MATERIAL PROVIDED –
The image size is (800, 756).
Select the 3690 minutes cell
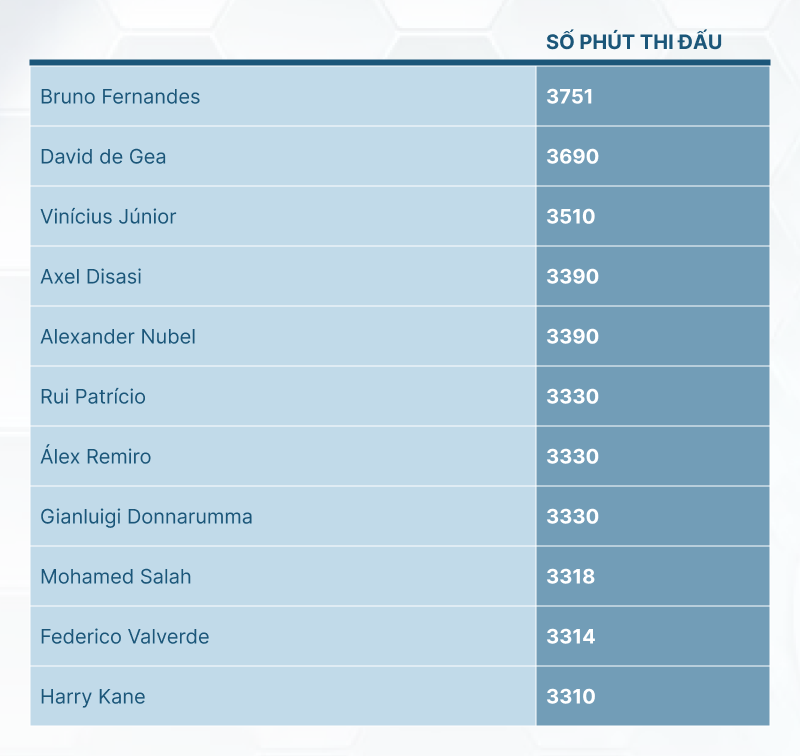pos(573,157)
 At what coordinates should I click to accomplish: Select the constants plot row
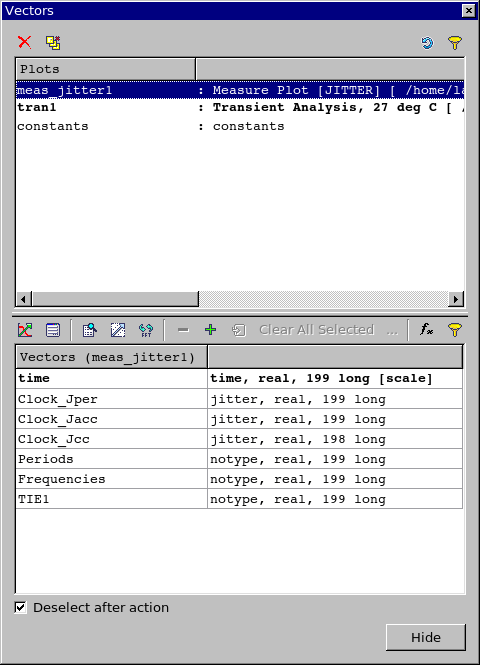coord(240,126)
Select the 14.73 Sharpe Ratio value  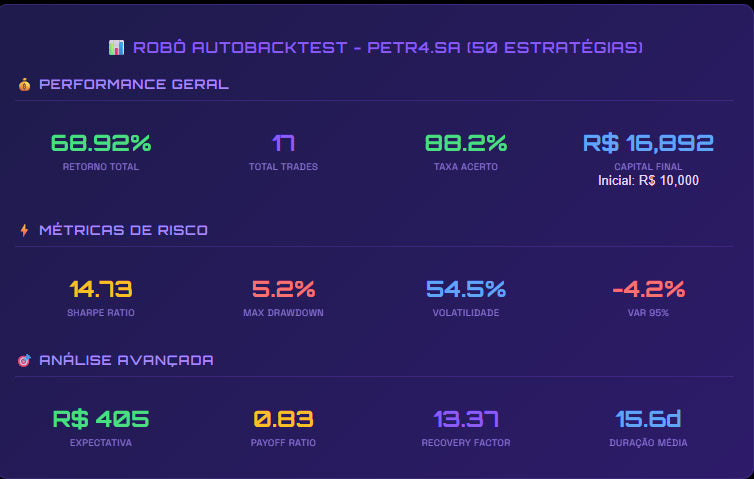click(x=101, y=289)
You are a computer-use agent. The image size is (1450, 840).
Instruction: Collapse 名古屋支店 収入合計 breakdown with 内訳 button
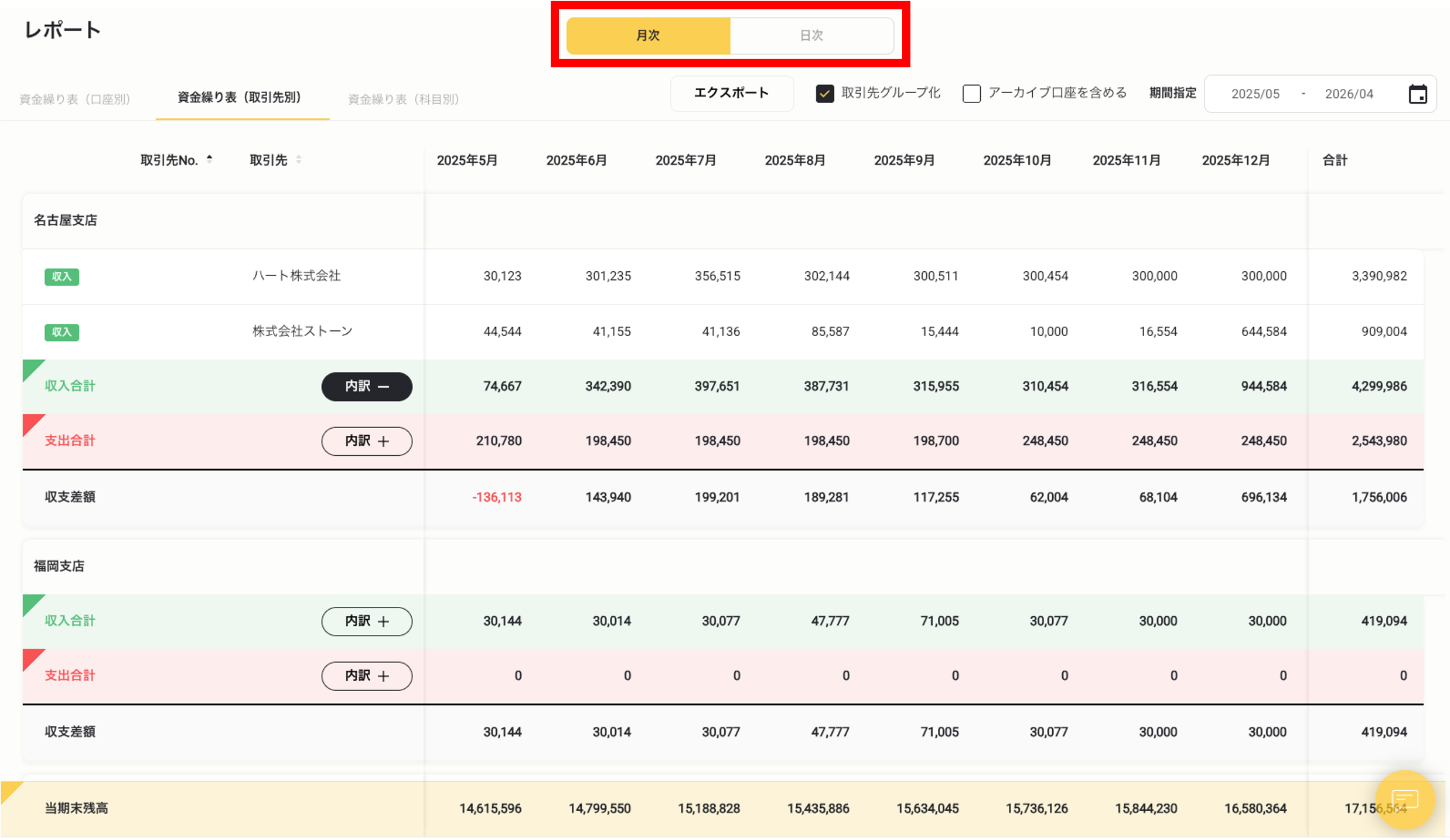point(367,387)
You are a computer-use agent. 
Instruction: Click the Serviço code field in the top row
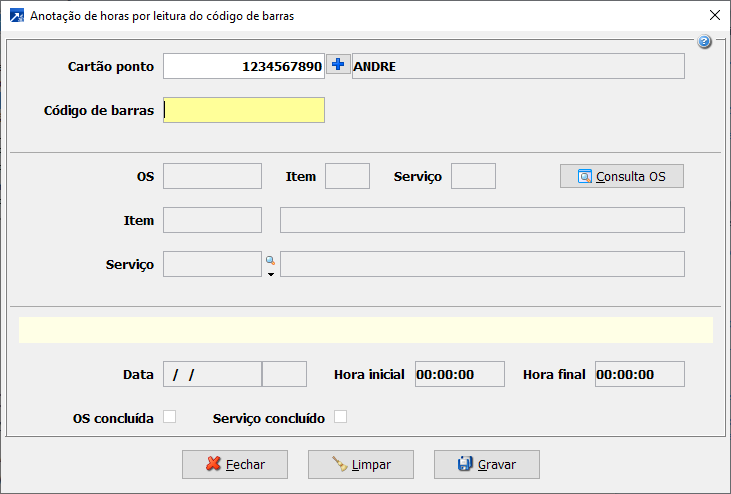point(473,176)
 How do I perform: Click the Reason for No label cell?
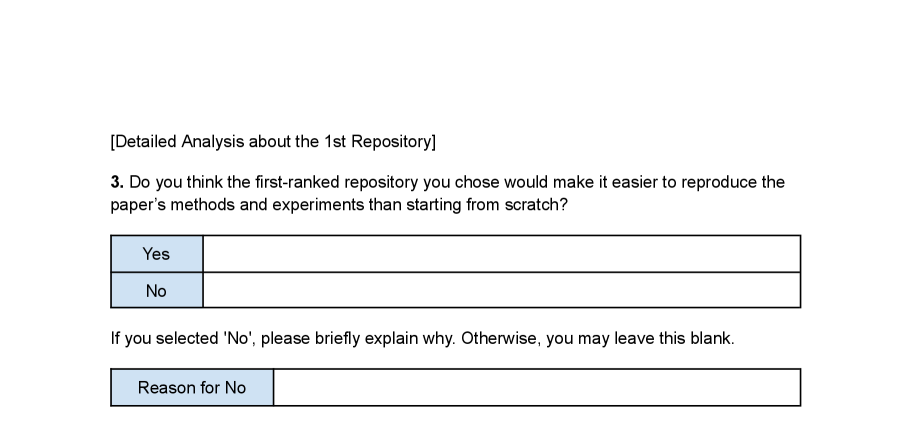[192, 388]
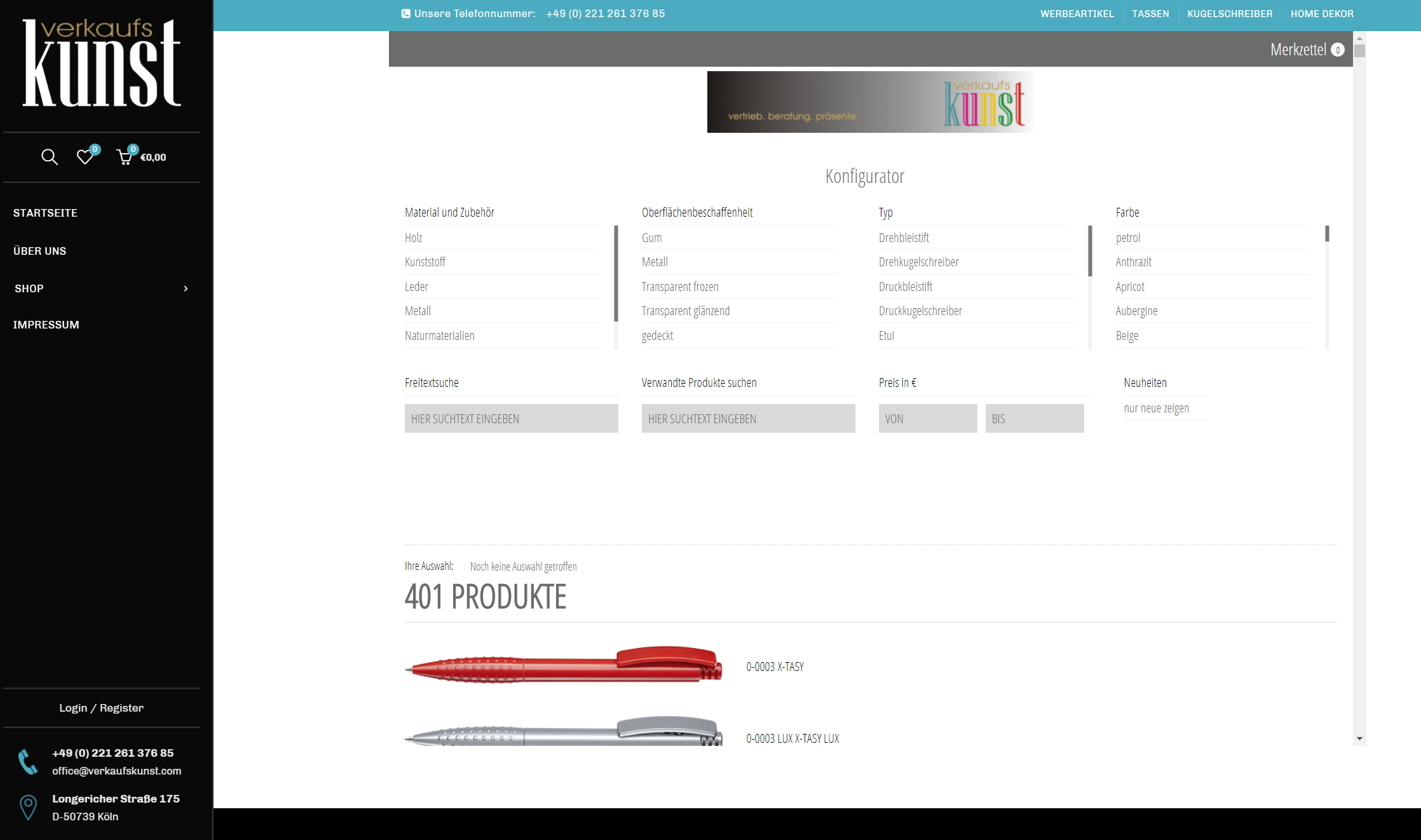Open the wishlist heart icon

coord(85,157)
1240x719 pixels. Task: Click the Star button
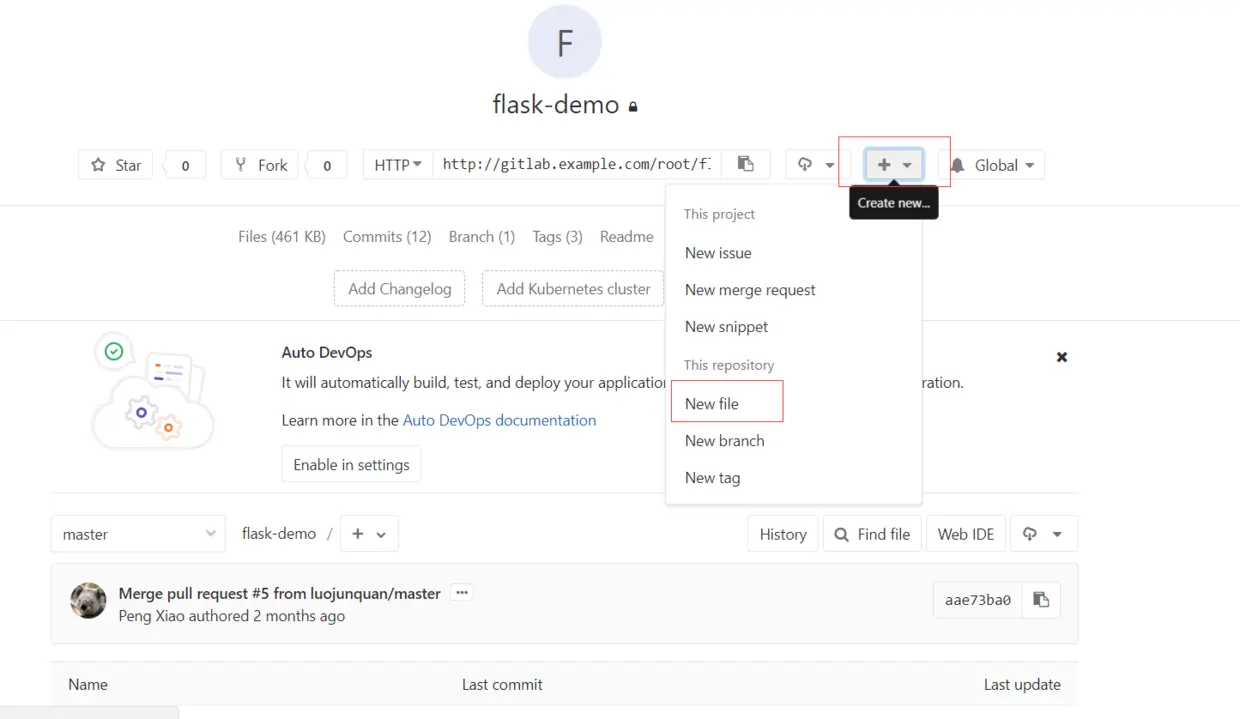116,165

EXERCISE DETAILS – Copy out the items from the line with "How do I perform: Click" through the end of the items, both ends included, and leave the pictures out.

ANSWER FOR THE TASK –
 How do I perform: Click the Reason for No label cell?
[192, 388]
Open the wishlist heart icon

coord(85,157)
1240x719 pixels. Task: Click the Star button
116,165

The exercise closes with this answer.